Whether or not the film works may very well come down to one simple question, did you read the book beforehand?
As I Lay Dying (Cannes Review)
At the very least, you must credit James Franco for even attempting to film what some consider to be a near impossible story to tell. William Faulkner’s classic 1930 novel, As I Lay Dying, features 15 different characters, each telling a part of the story in their point of view. Director James Franco does a marvelous job of recreating this by showing many parts of the film with a split screen that often shows one character speaking on one side and the reaction of the other character on the other side. Franco can now mark another tally under his growing collection of experimental films.
The overall plot of As I Lay Dying is a fairly simple one; a family travels on a journey to the town of Jefferson in order to fulfill the requests of recently deceased family member named Addie Bundren. The real story lies within all the details and burdens each character brings to the table. But the details are rather long-winded, which makes following what exactly is going on a bit challenging.

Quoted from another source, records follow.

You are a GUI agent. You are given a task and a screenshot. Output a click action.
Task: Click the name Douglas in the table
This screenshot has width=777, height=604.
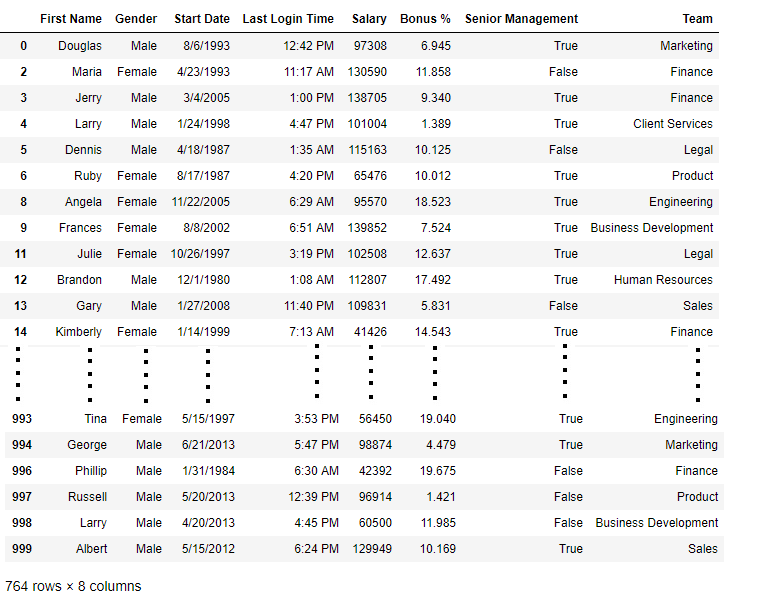[80, 46]
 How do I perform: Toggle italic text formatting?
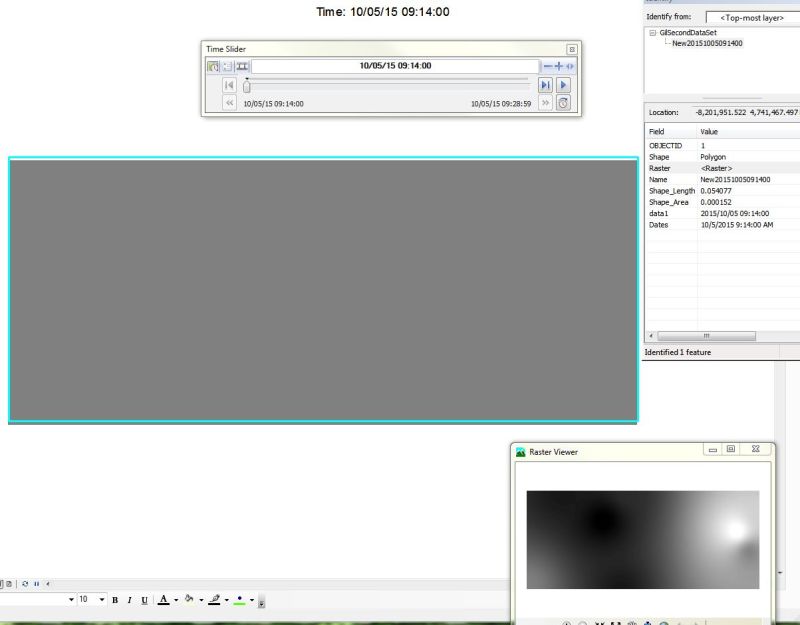(129, 600)
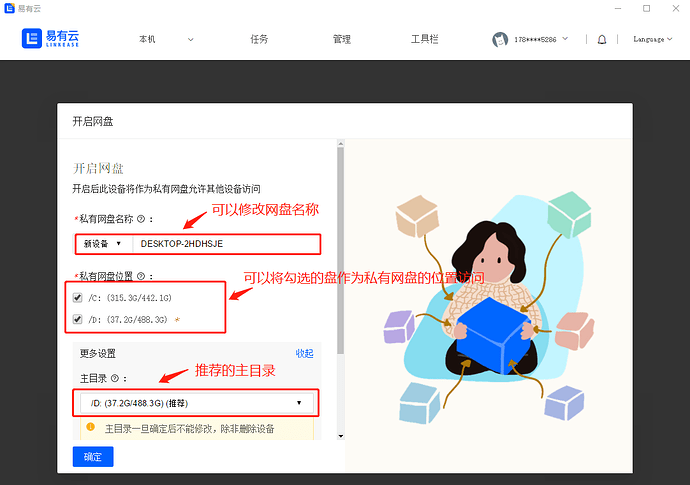Open the notification bell

(x=602, y=40)
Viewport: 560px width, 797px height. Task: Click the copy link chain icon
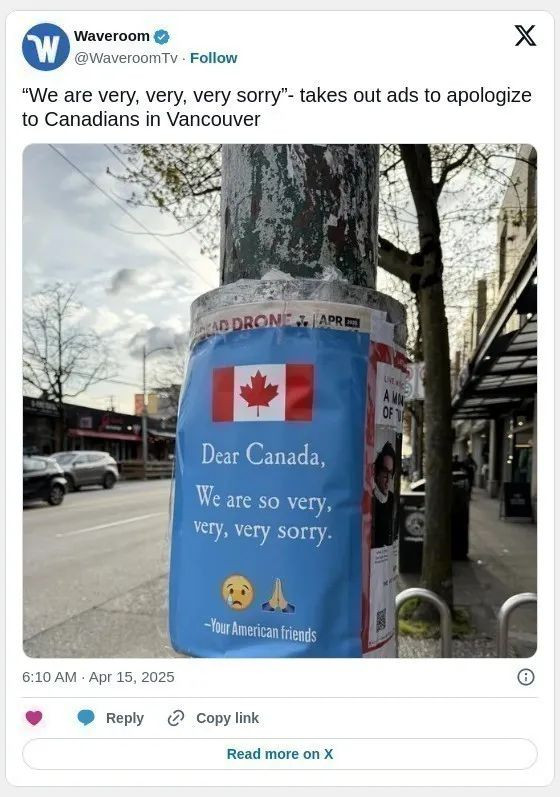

The biggest obstacle comes on the first day of their long-haul. The group must cross a river with their wagon that is carrying the coffin without the use of a bridge due to massive flooding. Their only option is to try crossing with the aid of an improvised ford, but it does end smoothly. One of the traveler’s leg gets badly injured during this mishap and requires some serious medical attention. I will spare some of the gruesome details that ensue when they attempt to treat the wound themselves.
I must confess that I did not read the novel before seeing the film and I think it was a real challenge because of that fact. There are indeed many films that you can get by just fine without having read the literature beforehand, however, I do not believe As I Lay Dying fits into that category. Not helping matters is a character named Anse (Tim Blake Nelson) who would give Bane (of The Dark Knight Rises) a run for his money at being more incomprehensible. The combination of his rotting teeth and extreme Southern drawl made it difficult to understand more than every tenth word he spoke. Even though As I Lay Dying is an English speaking film, the French speaking audience members at this screening likely better understood what was being said because they at least had subtitles to read.
James Franco came on stage to introduce the film at its premiere at the Cannes Film Festival and bluntly said, “This is a weird film.” Indeed it was. For better or worse, As I Lay Dying certainly felt like a literal interpretation of the novel, but as I mentioned before I have not read the book, therefore I cannot say that with absolute certainty. The acting in the film was very strong but the obvious standout is the film’s poetic and Malick like cinematography. Whether or not the film works may very well come down to one simple question, did you read the book beforehand?